→ Written request a: In the costume class thread, what did the rider who used a brown grass skirt to make the horse a broom dress up as?

____

# Costume Class Ideas



## wintec

Ok hey everyone I needsome help! My dressage stable is hosting a small fun show for the students and one of the events is a costume class. Any ideas? I don't know what horse I'll be using because i don't have my own so I'll be using a school horse. I did find one that I like online entitled "Worst Nightmare" and you dress up as the worst riding student with untidy saddle pads, dirty boots and bad posture =D Tell me what you think and please give suggestions, THANKS


----------



## RadHenry09

Hi , My daughters 4H club had a fun show today , she was in the costume class and she dressed her self and her horse as a hippy. We tye dyed a sheet , put brightly colored neon bands in his mane , and used very bright halter and lead rope that I purchased at an tack auction some time ago .The other entries were Fred & Wilma , Rainbow Brite/Starlight, and a pair entry of Renaissance horses.

This was her first show ever and she had a lot of fun , we are thinking of ideas for next year too!
Hope this helps you get started with some ideas and have fun in your show!!!


----------



## 1dog3cats17rodents

I love costume classes! I've done batman and a hola dancer, and my mom has done a leperchaun and Fred Flinston. Some others at my barn I really like were a clown (silly tie, striped stockings, rainbow wig) Devil (red cape, red sparkle hooves, horns). One of my favorites ever, the rider dressed up as a witch, and used a brown grass skirt to make the horse a broom

Here are some pictures


----------



## RadHenry09

Oh those are great pics....I love the biker and the hula dancer too !!


----------



## SqueakersmyRomeo

A bumble bee! You can use a yellow saddle pad or blanket and paint or tie black stripes going vertically down the sides. Do the same with yellow polo wraps, and use a yellow halter or bridle. For our costume contest we used yellow and black paint and we wrote Bzz! on the pony's hindquarters. You can get yellow ribbon or yarn and braid it into your horse's main and tail.


----------



## upnover

FUN! We have costume contest every october at our barn! 

We have a lot of witches, pirates, hula dancers, ballarinas, can can dancers, angels, hippies, bride/groom, etc. 

Lots of movie/book characters: Tinkerbelle/Peter Pan, Harry Potter/Hermione, Little Bo Peep and horse was the sheep, etc

Random and fun: (we had a bumblebee Squeakers! it was hysterical!) Pizza Delivery guy and the horse was a pizza, horse was a hot dog (big bun on both sides of the pony), farmer and the horse was a cow, rider was a knight and horse was a dragon, etc etc. 

Hope that gives you some ideas!


----------



## Royal Affair

At last years show there was a woman who dressed up as a Beverly hills woman complete with a poodle. She wore a black ans white stripped shirt with a large black hat. And her horse was a poodle. She had poofs of hair on her horse exactly like a poodle would have. I wish i had some pictures.

____

→ Written request b: From the records below, give as a Markdown table with columns n and Line the lines beginning at the one that contains "Task: Open the language selector arrow" and stopping after the one that contains "Looking at the screenshot, I should [x=245, y=515].", one line per row with blank lines left out. Include only those lines.

→ Record excerpts:
____

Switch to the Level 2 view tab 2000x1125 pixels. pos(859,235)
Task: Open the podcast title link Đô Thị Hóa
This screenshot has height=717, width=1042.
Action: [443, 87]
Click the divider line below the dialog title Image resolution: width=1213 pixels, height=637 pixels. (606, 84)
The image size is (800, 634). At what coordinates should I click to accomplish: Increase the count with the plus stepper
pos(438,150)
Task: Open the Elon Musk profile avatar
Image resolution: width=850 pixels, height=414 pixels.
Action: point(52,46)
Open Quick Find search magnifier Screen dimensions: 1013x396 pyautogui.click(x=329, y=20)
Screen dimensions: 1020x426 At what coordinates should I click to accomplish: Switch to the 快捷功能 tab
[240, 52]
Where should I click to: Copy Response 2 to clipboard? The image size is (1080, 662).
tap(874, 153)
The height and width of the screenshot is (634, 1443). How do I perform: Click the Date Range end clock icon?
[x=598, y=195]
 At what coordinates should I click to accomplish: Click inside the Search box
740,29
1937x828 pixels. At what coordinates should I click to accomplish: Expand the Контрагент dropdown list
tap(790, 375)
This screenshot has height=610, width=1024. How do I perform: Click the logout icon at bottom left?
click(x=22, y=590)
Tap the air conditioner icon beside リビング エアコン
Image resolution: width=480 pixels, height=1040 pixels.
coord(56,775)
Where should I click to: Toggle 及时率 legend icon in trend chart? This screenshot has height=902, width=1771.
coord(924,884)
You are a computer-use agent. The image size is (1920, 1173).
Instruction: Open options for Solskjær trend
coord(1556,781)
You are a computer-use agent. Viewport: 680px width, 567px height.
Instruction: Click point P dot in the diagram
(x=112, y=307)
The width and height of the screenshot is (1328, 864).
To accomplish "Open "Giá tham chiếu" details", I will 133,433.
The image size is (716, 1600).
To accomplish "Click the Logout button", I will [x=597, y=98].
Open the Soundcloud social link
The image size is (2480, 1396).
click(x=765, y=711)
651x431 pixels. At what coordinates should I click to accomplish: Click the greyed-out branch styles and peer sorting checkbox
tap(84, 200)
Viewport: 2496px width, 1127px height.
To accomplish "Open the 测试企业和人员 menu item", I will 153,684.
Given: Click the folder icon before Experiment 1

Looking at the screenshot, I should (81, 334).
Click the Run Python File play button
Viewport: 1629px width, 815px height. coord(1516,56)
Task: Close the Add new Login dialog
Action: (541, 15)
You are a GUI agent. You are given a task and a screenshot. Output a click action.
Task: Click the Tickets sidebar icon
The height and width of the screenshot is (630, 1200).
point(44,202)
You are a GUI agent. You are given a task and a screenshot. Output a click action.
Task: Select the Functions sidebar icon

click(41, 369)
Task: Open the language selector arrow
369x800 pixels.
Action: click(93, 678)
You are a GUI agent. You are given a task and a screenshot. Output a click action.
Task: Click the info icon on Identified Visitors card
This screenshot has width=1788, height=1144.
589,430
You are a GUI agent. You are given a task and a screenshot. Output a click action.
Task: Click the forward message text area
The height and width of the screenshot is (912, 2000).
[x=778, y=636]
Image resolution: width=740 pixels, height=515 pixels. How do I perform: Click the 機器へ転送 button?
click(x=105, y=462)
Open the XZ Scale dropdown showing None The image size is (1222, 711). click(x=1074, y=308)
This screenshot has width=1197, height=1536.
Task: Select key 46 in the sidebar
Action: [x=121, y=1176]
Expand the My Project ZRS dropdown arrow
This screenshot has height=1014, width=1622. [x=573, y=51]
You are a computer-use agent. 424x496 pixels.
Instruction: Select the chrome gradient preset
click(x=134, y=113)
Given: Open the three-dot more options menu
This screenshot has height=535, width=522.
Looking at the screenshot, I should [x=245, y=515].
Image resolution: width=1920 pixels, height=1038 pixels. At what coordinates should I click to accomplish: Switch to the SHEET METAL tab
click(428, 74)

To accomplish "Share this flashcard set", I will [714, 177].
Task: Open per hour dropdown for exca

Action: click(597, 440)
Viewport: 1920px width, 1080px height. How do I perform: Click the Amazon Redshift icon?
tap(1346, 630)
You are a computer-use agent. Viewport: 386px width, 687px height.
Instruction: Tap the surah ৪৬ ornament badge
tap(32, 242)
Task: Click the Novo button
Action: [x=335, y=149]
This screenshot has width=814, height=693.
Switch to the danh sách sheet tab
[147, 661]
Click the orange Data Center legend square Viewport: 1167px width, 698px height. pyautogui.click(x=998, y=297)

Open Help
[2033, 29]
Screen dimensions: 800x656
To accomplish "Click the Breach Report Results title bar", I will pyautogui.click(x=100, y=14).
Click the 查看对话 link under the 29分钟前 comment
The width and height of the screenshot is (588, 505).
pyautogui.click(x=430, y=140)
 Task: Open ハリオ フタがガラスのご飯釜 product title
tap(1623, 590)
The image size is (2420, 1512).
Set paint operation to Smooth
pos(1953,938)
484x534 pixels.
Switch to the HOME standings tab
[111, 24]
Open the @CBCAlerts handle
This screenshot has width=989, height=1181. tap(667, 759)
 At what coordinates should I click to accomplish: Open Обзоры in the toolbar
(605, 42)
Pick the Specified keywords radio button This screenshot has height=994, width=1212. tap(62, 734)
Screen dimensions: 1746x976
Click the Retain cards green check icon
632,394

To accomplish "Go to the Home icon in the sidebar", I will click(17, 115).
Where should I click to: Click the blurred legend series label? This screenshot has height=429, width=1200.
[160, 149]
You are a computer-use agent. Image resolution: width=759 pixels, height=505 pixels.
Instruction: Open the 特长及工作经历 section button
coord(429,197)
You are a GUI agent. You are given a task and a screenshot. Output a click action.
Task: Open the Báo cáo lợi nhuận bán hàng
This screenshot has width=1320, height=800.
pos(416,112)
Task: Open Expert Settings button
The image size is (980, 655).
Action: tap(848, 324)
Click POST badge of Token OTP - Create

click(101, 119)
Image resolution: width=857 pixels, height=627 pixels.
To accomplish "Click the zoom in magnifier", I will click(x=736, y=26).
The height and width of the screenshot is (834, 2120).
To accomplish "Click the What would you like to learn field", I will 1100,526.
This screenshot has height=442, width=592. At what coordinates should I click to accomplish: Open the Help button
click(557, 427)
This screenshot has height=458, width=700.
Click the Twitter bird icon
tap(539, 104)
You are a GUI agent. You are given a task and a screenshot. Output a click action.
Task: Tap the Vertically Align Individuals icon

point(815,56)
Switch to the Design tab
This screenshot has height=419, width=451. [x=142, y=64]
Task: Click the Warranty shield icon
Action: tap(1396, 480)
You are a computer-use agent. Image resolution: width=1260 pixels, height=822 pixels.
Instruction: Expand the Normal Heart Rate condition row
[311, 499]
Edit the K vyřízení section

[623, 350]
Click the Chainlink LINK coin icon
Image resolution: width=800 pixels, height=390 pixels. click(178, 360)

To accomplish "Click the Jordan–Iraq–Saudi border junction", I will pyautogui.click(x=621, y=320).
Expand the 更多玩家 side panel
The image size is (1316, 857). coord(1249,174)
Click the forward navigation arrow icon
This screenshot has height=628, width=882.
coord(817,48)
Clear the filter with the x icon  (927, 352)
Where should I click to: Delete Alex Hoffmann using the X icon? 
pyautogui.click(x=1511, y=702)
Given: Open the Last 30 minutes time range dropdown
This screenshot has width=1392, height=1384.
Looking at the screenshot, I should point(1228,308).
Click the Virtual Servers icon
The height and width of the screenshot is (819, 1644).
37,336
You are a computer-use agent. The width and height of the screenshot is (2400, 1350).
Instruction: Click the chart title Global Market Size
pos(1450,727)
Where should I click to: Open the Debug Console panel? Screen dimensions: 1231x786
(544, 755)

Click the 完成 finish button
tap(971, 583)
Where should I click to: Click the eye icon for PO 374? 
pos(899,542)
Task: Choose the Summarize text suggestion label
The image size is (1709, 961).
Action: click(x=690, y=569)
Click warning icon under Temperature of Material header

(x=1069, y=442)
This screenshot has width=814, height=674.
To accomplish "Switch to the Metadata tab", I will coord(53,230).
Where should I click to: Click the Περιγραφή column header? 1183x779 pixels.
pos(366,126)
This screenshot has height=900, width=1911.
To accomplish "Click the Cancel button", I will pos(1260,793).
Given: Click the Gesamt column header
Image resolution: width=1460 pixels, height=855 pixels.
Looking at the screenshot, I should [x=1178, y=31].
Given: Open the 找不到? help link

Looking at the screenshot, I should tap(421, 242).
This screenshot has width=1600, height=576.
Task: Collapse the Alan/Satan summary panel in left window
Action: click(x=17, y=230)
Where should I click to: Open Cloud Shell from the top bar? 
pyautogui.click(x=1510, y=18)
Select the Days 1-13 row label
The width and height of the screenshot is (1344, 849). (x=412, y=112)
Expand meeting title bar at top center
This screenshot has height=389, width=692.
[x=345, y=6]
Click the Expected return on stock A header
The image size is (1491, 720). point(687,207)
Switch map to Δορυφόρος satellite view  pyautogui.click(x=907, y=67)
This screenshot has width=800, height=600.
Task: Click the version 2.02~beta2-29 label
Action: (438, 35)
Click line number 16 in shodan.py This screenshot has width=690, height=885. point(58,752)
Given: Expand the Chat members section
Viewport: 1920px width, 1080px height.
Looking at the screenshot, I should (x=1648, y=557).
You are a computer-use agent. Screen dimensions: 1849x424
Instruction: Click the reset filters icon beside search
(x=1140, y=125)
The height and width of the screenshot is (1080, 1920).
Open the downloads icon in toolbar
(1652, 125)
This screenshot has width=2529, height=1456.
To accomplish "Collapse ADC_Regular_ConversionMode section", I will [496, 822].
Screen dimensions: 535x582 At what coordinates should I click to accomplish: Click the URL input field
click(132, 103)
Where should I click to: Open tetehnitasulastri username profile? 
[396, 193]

____

→ Written solution a: A witch.

→ Written solution b:
| n | Line |
|---|---|
| 1 | Task: Open the language selector arrow |
| 2 | 369x800 pixels. |
| 3 | Action: click(93, 678) |
| 4 | You are a GUI agent. You are given a task and a screenshot. Output a click action. |
| 5 | Task: Click the info icon on Identified Visitors card |
| 6 | This screenshot has width=1788, height=1144. |
| 7 | 589,430 |
| 8 | You are a GUI agent. You are given a task and a screenshot. Output a click action. |
| 9 | Task: Click the forward message text area |
| 10 | The height and width of the screenshot is (912, 2000). |
| 11 | [x=778, y=636] |
| 12 | Image resolution: width=740 pixels, height=515 pixels. How do I perform: Click the 機器へ転送 button? |
| 13 | click(x=105, y=462) |
| 14 | Open the XZ Scale dropdown showing None The image size is (1222, 711). click(x=1074, y=308) |
| 15 | This screenshot has width=1197, height=1536. |
| 16 | Task: Select key 46 in the sidebar |
| 17 | Action: [x=121, y=1176] |
| 18 | Expand the My Project ZRS dropdown arrow |
| 19 | This screenshot has height=1014, width=1622. [x=573, y=51] |
| 20 | You are a computer-use agent. 424x496 pixels. |
| 21 | Instruction: Select the chrome gradient preset |
| 22 | click(x=134, y=113) |
| 23 | Given: Open the three-dot more options menu |
| 24 | This screenshot has height=535, width=522. |
| 25 | Looking at the screenshot, I should [x=245, y=515]. |